The term ‘masterpiece’ is often used lazily as a bit of instant praise, but the dictionary definition is actually ‘a production surpassing in excellence all others by the same hand’. So, strictly, you can only produce one masterpiece.
Cyril Connolly (1903-1974) may have had this on his mind when he began his book The Unquiet Grave: ‘The more books we read, the clearer it becomes that the true function of a writer is to produce a masterpiece and no other task is of any consequence.’ He, alas, never produced a major work to earn the distinction himself, and he will mainly be remembered as the founder (with Stephen Spender) of the literary magazine Horizon and as the principal book reviewer of the Sunday Times in the period after the Second World War.
But he did write, in The Unquiet Grave, a book in which I have found real personal illumination and for which a few people still warmly remember him. I love it. For me it is a masterpiece, if an untidy one. It is packed with ideas and wisdom and aphorisms, many of which have passed into the language, their origins forgotten and uncredited.

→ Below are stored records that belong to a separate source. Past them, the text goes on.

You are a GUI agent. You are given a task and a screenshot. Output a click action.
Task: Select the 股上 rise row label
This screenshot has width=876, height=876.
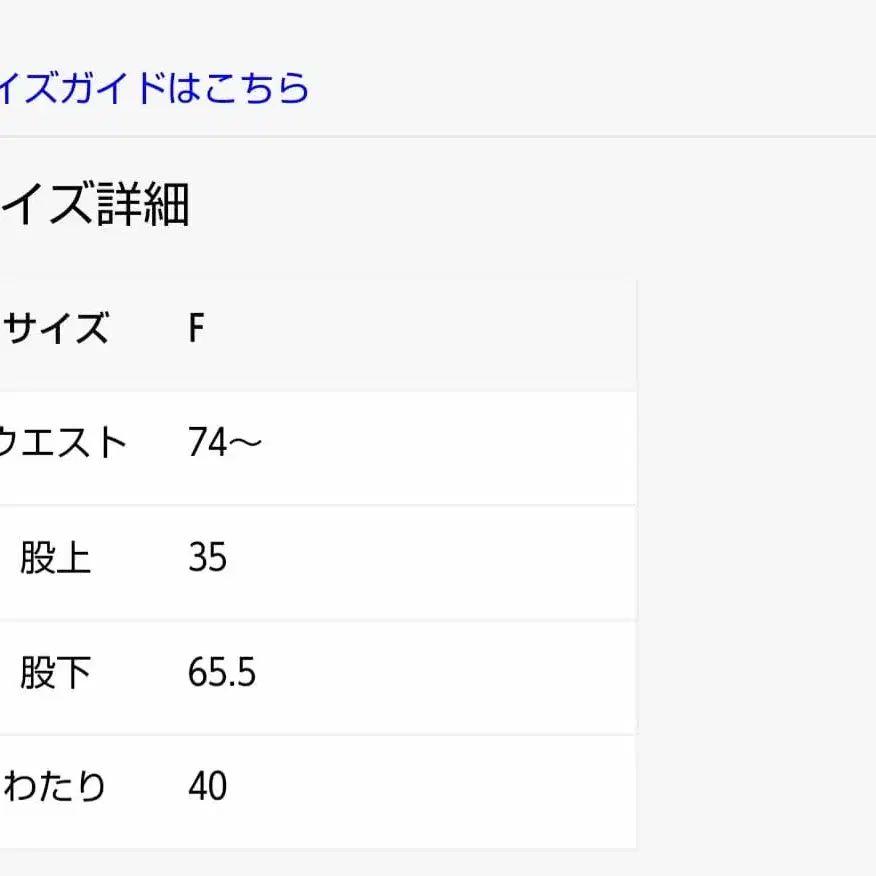pyautogui.click(x=55, y=560)
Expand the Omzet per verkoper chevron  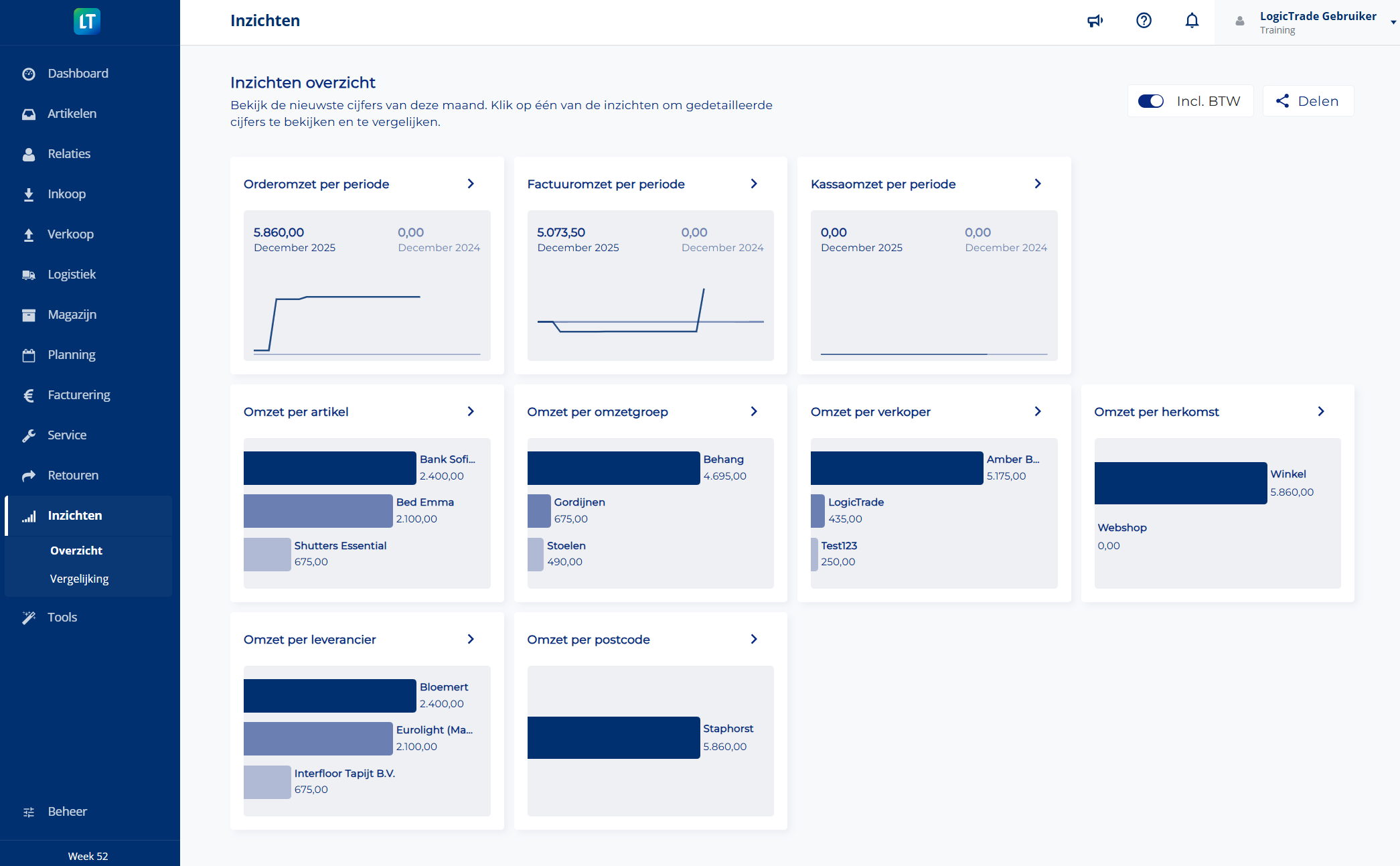coord(1037,411)
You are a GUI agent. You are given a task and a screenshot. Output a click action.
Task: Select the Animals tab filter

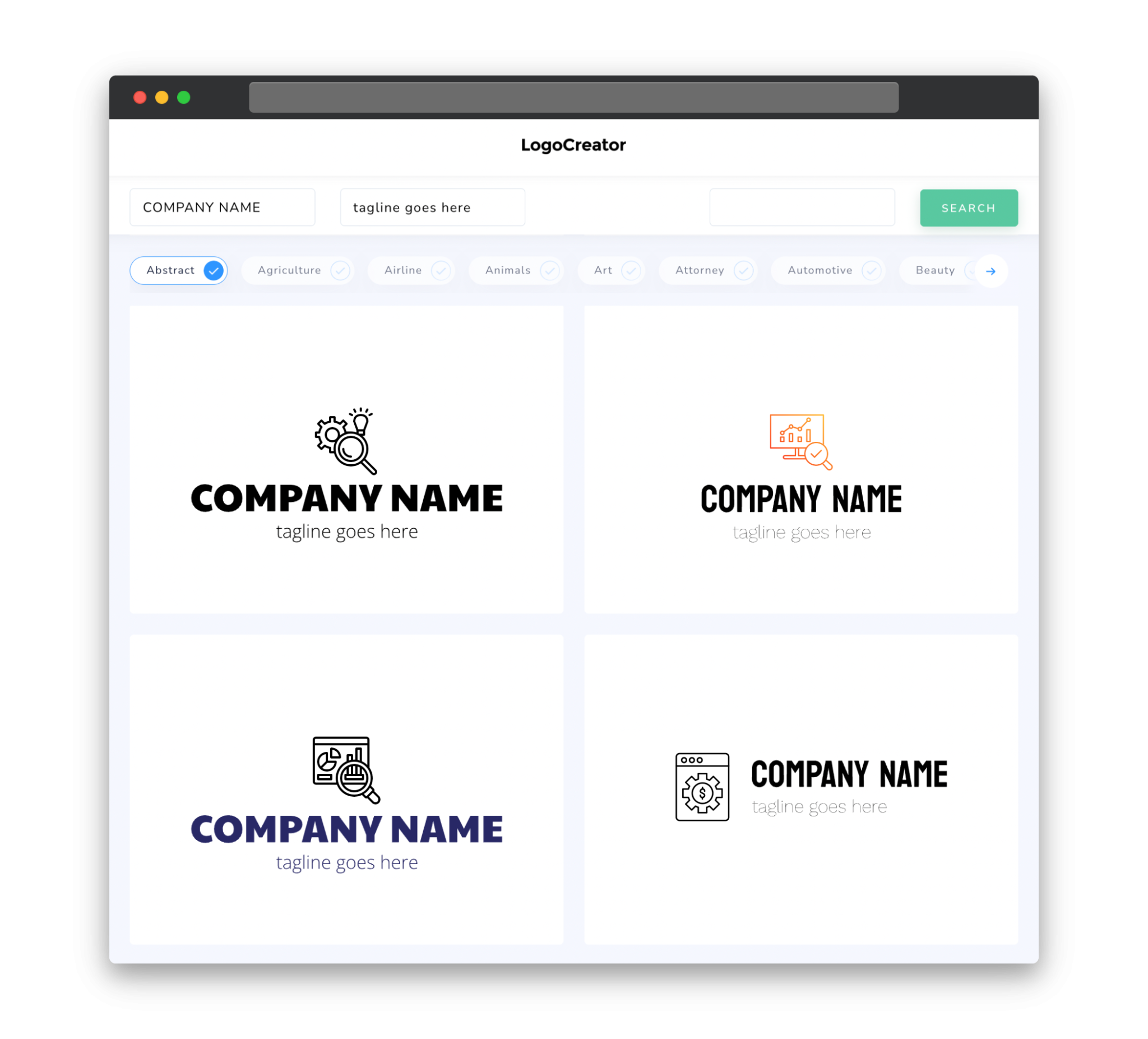coord(517,270)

‘Who the gods wish to destroy they first call promising.’ This was written as a wry personal observation (the autobiography he tried his hand at was called Enemies of Promise), but those of us who started out as cocky young lads will recognize its truth.
And I am certain he wasn’t cynical when he observed: ‘The dread of loneliness is greater than the fear of bondage, so we get married.’ I think it is true.
But most famously he wrote: ‘Inside every fat man there is a thin one wildly signalling to be let out’ – which has been said so many times it is almost a cliché. But who remembers who said it, and who said it of himself?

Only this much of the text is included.